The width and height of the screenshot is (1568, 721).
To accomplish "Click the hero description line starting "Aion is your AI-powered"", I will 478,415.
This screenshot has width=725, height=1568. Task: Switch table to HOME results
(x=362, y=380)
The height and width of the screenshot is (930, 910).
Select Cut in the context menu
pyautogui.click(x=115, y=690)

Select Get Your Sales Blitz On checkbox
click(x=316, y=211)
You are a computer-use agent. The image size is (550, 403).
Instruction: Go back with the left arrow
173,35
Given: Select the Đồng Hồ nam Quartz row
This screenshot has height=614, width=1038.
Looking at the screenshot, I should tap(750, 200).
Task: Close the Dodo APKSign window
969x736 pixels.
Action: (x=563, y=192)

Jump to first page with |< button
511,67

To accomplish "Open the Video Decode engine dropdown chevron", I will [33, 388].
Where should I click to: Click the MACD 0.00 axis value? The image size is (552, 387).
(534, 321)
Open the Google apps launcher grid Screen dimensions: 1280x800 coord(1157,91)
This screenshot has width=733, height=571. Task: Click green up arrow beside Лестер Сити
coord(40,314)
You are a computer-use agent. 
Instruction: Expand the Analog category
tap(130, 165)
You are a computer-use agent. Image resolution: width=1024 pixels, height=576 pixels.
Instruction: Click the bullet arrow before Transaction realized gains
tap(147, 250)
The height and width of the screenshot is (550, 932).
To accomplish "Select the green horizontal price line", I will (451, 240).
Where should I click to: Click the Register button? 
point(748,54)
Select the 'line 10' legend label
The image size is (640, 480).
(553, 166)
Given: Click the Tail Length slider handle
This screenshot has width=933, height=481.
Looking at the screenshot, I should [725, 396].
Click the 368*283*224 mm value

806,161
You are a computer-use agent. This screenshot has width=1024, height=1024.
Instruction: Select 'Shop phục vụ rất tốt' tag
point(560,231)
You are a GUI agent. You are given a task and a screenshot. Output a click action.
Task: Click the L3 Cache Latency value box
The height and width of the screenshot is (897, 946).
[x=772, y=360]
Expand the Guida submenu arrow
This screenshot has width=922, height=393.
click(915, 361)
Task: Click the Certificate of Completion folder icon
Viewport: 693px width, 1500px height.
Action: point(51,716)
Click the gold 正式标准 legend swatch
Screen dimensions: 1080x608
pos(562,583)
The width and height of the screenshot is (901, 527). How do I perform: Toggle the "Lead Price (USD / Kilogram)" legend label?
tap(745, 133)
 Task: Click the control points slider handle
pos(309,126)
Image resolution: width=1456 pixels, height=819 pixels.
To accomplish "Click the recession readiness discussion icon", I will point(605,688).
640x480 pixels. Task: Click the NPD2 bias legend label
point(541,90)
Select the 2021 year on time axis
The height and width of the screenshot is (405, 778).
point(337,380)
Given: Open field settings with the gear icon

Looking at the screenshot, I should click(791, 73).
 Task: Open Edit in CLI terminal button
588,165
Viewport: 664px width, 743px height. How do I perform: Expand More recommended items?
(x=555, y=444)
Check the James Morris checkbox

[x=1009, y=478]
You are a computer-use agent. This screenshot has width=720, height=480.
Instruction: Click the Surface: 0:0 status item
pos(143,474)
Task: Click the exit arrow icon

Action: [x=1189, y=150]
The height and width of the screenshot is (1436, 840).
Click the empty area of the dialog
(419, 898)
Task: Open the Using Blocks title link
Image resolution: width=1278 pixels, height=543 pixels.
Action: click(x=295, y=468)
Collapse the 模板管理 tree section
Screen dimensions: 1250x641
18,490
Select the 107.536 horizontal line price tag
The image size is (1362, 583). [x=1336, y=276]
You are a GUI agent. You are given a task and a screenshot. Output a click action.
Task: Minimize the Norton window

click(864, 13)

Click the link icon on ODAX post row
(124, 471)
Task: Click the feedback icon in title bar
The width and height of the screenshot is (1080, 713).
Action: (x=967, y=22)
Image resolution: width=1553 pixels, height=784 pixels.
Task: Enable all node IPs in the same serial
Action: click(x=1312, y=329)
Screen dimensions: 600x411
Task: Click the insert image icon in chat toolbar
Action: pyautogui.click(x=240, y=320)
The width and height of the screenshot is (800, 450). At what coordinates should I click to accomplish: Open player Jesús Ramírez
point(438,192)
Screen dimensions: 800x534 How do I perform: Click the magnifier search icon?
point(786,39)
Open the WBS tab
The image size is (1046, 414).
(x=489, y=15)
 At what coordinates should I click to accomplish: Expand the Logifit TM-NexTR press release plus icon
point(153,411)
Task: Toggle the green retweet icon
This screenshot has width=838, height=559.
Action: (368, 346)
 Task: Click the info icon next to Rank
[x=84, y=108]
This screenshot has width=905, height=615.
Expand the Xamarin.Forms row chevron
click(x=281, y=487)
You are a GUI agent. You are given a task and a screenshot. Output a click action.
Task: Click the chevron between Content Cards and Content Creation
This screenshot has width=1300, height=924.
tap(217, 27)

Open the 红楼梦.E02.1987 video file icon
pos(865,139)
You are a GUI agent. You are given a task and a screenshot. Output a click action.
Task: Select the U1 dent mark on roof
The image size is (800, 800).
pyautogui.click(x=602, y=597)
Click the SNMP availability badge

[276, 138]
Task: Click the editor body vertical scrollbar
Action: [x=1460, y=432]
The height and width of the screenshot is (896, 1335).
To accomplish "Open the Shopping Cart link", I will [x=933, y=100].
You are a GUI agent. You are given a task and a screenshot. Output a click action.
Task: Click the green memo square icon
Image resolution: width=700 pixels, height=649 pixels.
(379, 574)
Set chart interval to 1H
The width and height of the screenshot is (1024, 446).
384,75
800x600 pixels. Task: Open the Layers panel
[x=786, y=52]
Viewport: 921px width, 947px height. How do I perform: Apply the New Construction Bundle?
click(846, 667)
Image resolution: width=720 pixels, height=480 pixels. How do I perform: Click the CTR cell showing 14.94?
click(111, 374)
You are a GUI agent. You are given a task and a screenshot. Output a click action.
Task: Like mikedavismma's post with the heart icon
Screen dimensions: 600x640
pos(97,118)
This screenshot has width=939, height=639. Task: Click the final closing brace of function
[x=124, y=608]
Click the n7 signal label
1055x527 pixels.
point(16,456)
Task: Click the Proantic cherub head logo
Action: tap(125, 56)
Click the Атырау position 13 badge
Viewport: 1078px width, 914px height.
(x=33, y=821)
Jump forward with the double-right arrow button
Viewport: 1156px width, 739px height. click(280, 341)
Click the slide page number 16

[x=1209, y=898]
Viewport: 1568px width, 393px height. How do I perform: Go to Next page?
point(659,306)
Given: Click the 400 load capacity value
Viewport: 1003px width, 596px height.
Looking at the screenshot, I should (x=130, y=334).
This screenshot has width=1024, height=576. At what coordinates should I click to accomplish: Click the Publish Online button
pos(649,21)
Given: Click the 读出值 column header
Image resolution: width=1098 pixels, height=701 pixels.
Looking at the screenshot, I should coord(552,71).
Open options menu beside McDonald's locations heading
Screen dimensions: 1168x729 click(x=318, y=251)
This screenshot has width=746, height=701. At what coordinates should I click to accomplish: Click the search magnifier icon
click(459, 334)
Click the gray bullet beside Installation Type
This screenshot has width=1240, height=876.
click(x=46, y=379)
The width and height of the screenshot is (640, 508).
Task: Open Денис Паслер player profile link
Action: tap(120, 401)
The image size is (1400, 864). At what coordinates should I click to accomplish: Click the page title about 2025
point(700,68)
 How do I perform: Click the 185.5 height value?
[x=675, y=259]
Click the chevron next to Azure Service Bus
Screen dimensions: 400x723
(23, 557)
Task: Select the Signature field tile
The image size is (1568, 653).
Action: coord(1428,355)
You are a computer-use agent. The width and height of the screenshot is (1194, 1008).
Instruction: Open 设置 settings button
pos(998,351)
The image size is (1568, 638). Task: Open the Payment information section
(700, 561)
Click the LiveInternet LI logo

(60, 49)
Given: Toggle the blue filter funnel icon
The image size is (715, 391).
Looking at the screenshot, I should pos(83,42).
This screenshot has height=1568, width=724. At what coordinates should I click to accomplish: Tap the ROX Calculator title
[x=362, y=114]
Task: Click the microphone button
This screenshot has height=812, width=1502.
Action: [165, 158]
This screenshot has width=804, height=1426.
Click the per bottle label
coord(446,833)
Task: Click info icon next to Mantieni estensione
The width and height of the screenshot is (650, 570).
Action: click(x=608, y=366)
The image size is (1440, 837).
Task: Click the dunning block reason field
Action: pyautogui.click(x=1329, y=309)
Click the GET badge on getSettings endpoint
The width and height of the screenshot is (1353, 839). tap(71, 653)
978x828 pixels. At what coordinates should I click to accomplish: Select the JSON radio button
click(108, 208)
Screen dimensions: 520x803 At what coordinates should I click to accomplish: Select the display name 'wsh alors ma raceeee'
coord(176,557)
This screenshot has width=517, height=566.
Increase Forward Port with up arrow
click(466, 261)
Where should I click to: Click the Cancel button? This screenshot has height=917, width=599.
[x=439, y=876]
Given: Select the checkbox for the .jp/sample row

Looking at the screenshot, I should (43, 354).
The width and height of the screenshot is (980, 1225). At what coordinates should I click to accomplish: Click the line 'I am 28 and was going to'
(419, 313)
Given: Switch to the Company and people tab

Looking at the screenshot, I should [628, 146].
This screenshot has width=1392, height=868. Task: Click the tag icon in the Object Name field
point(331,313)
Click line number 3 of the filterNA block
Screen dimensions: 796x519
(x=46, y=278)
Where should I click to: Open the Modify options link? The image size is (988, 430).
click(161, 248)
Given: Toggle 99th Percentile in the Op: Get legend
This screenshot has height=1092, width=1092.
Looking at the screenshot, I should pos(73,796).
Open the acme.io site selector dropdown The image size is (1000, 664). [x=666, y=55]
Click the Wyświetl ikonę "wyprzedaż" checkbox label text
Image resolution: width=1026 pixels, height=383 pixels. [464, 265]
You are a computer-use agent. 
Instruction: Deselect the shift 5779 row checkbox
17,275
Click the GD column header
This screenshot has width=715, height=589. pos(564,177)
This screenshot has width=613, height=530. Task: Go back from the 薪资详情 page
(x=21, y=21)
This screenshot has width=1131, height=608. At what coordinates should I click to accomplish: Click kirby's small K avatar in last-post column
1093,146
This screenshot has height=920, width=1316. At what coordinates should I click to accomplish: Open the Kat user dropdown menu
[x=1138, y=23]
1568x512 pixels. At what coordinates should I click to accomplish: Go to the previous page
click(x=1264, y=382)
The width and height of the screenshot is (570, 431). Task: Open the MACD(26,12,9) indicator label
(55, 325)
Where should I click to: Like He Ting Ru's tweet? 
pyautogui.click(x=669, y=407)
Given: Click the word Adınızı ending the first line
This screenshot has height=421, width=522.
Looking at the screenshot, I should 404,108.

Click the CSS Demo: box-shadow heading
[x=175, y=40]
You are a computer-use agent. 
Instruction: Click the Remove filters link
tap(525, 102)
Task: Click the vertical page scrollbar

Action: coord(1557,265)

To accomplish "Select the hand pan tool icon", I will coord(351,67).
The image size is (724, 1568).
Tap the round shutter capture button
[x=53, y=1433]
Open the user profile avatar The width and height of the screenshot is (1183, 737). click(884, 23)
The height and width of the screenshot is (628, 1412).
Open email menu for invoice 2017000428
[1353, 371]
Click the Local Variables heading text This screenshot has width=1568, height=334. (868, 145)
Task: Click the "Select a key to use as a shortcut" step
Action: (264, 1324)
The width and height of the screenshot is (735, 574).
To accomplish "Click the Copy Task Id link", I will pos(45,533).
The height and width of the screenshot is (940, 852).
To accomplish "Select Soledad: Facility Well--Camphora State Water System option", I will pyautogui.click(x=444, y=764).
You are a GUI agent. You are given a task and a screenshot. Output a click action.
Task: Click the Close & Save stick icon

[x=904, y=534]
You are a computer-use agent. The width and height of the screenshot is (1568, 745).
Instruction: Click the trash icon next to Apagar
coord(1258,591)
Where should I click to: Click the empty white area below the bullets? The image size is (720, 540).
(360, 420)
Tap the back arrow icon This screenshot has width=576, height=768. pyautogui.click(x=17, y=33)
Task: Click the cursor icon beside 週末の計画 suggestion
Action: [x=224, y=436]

▶ [EXERCISE]
Reproduce exactly the first line of the listing and every line after it, through the one containing "Task: Click the L3 Cache Latency value box". Nothing else belongs in the output.

▶ [EXPECTED ANSWER]
The width and height of the screenshot is (1568, 721).
To accomplish "Click the hero description line starting "Aion is your AI-powered"", I will 478,415.
This screenshot has width=725, height=1568. Task: Switch table to HOME results
(x=362, y=380)
The height and width of the screenshot is (930, 910).
Select Cut in the context menu
pyautogui.click(x=115, y=690)

Select Get Your Sales Blitz On checkbox
click(x=316, y=211)
You are a computer-use agent. The image size is (550, 403).
Instruction: Go back with the left arrow
173,35
Given: Select the Đồng Hồ nam Quartz row
This screenshot has height=614, width=1038.
Looking at the screenshot, I should tap(750, 200).
Task: Close the Dodo APKSign window
969x736 pixels.
Action: (x=563, y=192)

Jump to first page with |< button
511,67

To accomplish "Open the Video Decode engine dropdown chevron", I will [33, 388].
Where should I click to: Click the MACD 0.00 axis value? The image size is (552, 387).
(534, 321)
Open the Google apps launcher grid Screen dimensions: 1280x800 coord(1157,91)
This screenshot has width=733, height=571. Task: Click green up arrow beside Лестер Сити
coord(40,314)
You are a computer-use agent. 
Instruction: Expand the Analog category
tap(130, 165)
You are a computer-use agent. Image resolution: width=1024 pixels, height=576 pixels.
Instruction: Click the bullet arrow before Transaction realized gains
tap(147, 250)
The height and width of the screenshot is (550, 932).
To accomplish "Select the green horizontal price line", I will (451, 240).
Where should I click to: Click the Register button? 
point(748,54)
Select the 'line 10' legend label
The image size is (640, 480).
(553, 166)
Given: Click the Tail Length slider handle
This screenshot has width=933, height=481.
Looking at the screenshot, I should [725, 396].
Click the 368*283*224 mm value

806,161
You are a computer-use agent. This screenshot has width=1024, height=1024.
Instruction: Select 'Shop phục vụ rất tốt' tag
point(560,231)
You are a GUI agent. You are given a task and a screenshot. Output a click action.
Task: Click the L3 Cache Latency value box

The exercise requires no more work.